I'm trying to implement basic auditing for a system where users can login, change their passwords and emails etc.
The functions I want to audit are all in the business layer and I would like to create an Audit object that stores the datetime the function was called including the result.
I recently attended a conference and one of the sessions was on well-crafted web applications and I am trying to implement some of the ideas. Basically I am using an Enum to return the result of the function and use a switch statement to update the UI in that layer. The functions use an early return which doesn't leave any time for creating, setting and saving the audit.
My question is what approaches do others take when auditing business functions and what approach would you take if you had a function like mine (if you say ditch it I'll listen but i'll be grumpy).
The code looks a little like this:
function Login(string username, string password)
{
User user = repo.getUser(username, password);
if (user.failLogic1) { return failLogic1Enum; }
if (user.failLogic2) { return failLogic2Enum; }
if (user.failLogic3) { return failLogic3Enum; }
if (user.failLogic4) { return failLogic4Enum; }
user.AddAudit(new (Audit(AuditTypeEnum LoginSuccess));
user.Save();
return successEnum;
}
I could expand the if statements to create a new audit in each one but then the function starts to get messy. I could do the auditing in the UI layer in the switch statement but that seems wrong.
Is it really bad to stick it all in try catch with a finally and use the finally to create the Audit object and set it's information in there thus solving the early return problem? My impression is that a finally is for cleaning up not auditing.
My name is David, and I'm just trying to be a better code. Thanks.

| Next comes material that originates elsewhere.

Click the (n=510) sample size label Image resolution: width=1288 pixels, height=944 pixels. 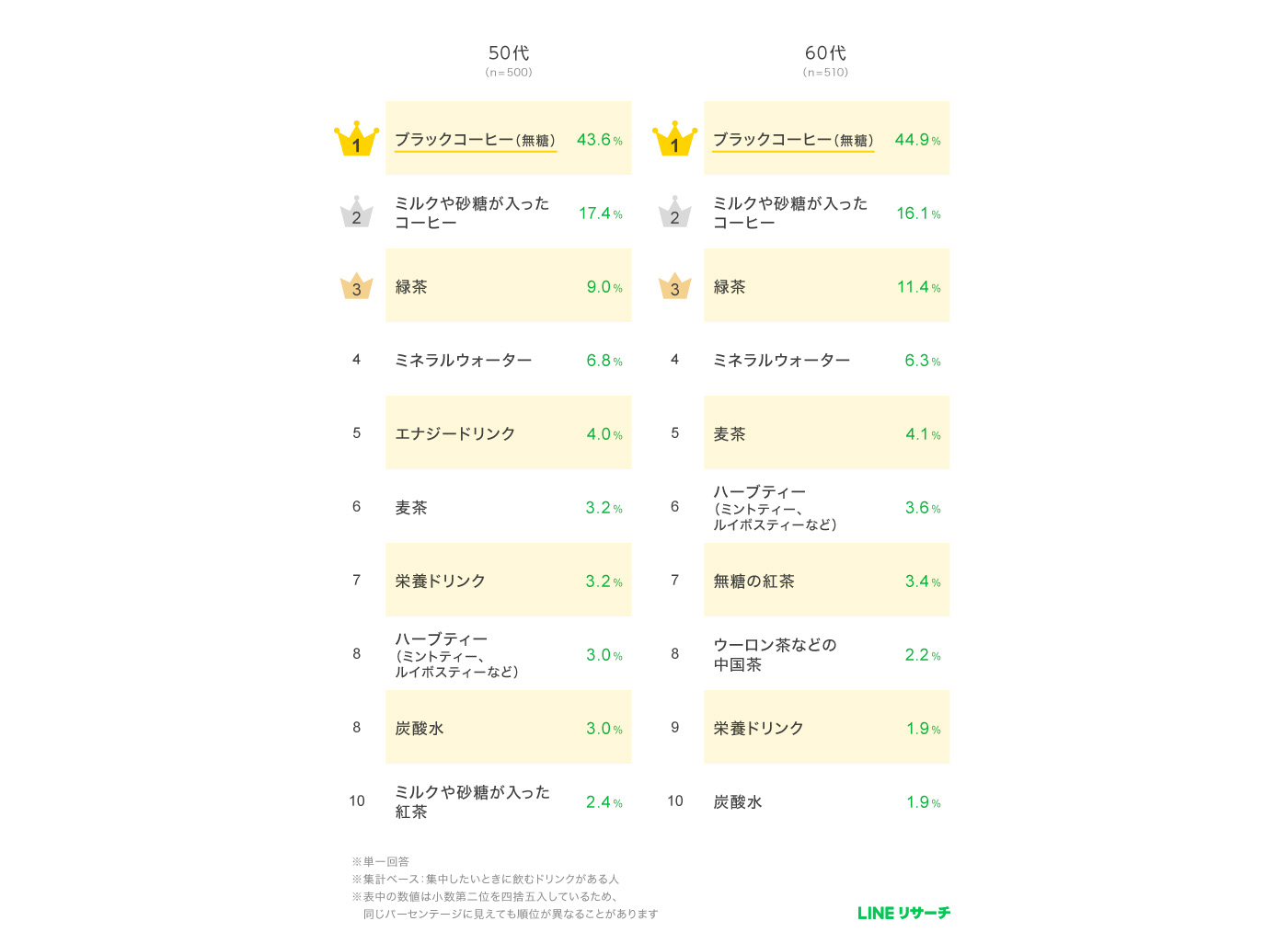[x=825, y=72]
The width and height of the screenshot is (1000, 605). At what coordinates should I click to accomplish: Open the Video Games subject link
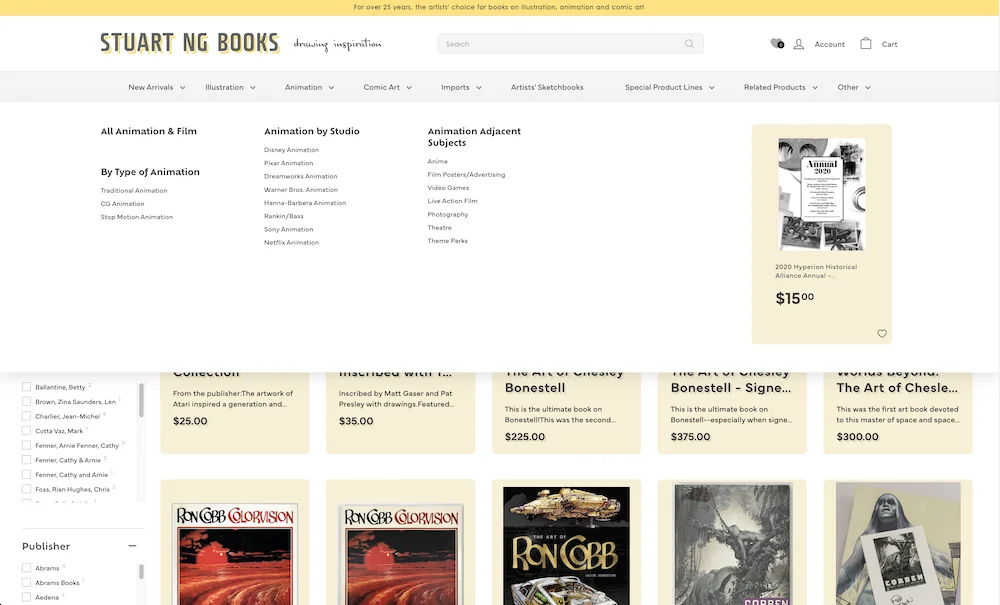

I can't say I have used it, but this seems like a candidate for Aspect Oriented Programming. Basically, you can inject code in each method call for stuff like logging/auditing/etc in an automated fashion.
Separately, making a try/catch/finally block isn't ideal, but I would run a cost/benefit to see if it is worth it. If you can reasonably refactor the code cheaply so that you don't have to use it, do that. If the cost is exorbitant, I would make the try/finally. I think a lot of people get caught up in the "best solution", but time/money are always constraints, so do what "makes sense".